As a health geographer, I see human health as a literal embodiment of our lived environments – the ongoing conversation between our material and social worlds. As AOHC’s new director of policy and communications, I’m interested in shifting that conversation – in sharing members’ health stories with the people who need to hear them, in seeing ourselves and our communities represented equitably in our social and political worlds, and in shaping our environments through the hard work of advocacy, political analysis and policy change.
At the conference, I saw how our members work hard to “Shift the Conversation” every day. Their stories are often the ones you don't hear represented in the media. But they are critical to the most important issues of our times – health equity and community wellbeing.

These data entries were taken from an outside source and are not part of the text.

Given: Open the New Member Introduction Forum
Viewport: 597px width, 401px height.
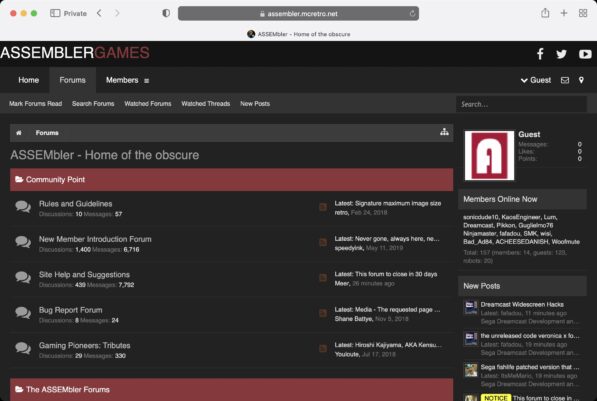Looking at the screenshot, I should click(x=95, y=239).
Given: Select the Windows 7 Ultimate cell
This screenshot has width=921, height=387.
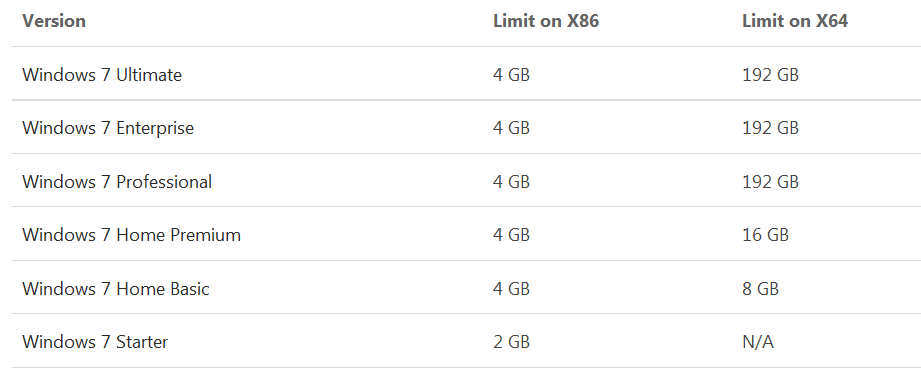Looking at the screenshot, I should (102, 75).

Over the past several years, we’ve succeeded at shifting conversations around health equity and health promotion, and putting those items on the government’s agenda. Health equity and health promotion are specifically mentioned in the LHIN mandate letters and Patients First legislation. It’s in the news and on the radar for the next election, with commitments already made on pharmacare by the Liberals and NDP – the first campaign promises on equity out of the gate. Soon, we’ll be shifting the conversation a little further by putting health equity not just on the table but at the centre: of the work we do, of public conversations about Ontario’s future, of policies for primary health care, and the work of building healthier communities.
Individually, we are not tireless. As Desmond Cole pointed out in his acceptance speech for the Media Award at the AOHC conference, our work can take a toll on our bodies, our relationships, and our health. But together we are relentless in our work for health equity and community wellbeing.
We have so many stories to tell. To make real change, we must tell them now. What’s yours?